Так как я находился в гостях, то не мог выключить телевизор и вынужден был досмотреть передачу до конца. Уйти тоже было неловко: человек, к которому я пришел, — симпатичная дама почтенного возраста — смотрела на экран с верой и интересом. А после окончания передачи обратила на меня умиленный взор и спросила: «Ведь вы знали его, не так ли? Он что, действительно был таким талантливым и благороднейшим человеком, как о нем тут говорили?» На что я не удержался и рассказал кое-что об Охлопкове. Всего лишь кое-что. Но и этого было достаточно, чтобы умиленный взор превратился в грустный, и дама с горечью вздохнула. Она поняла, что все, рассказанное мной, правда.

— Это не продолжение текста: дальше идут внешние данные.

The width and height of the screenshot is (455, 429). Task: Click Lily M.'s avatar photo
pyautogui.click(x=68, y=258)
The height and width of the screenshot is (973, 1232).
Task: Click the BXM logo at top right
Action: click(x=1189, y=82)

Так какова же правда об Охлопкове?
Как известно, инсценировка «Молодой гвардии» по роману Фадеева на сцене театра Маяковского имела успех. Ставил Охлопков, художником был Рындин. Это Рындин придумал образ спектакля: огромное, во всю сцену, ниспадающее сверху красное знамя. То была и декорация, и занавес, и символ, определяющий стиль, решение и пафос спектакля. А потому Охлопков все время на репетициях, как всегда темпераментно, восклицал: «Вадим! Ты — отец спектакля!» Тот упирался, заикаясь протестовал (Рындин вообще заикался), смущенно отнекивался, говоря, что это Охлопков, как постановщик, отец спектакля. Но Охлопков, если и соглашался с этим, то лишь с условием, что тогда Рындин мать спектакля. Или так: «Ну, хорошо, мы оба — отец и мать! Мы родили с тобой этот спектакль вместе, Вадим!» И он при всех обнимал его, восторженно заглядывая в глаза: «Этим занавесом, Вадим, ты подсказал мне все! Он решил спектакль! Нет, Вадим, ты и отец, и мать!»
Так или иначе, но когда подавали список к выдвижению на сталинскую премию, то его возглавляли Охлопков и Рындин, а далее уже следовали имена нескольких артистов.
В те времена не было обычая публиковать списки предварительно, для обсуждения и ознакомления граждан. А уж сразу — кому присуждено, и все.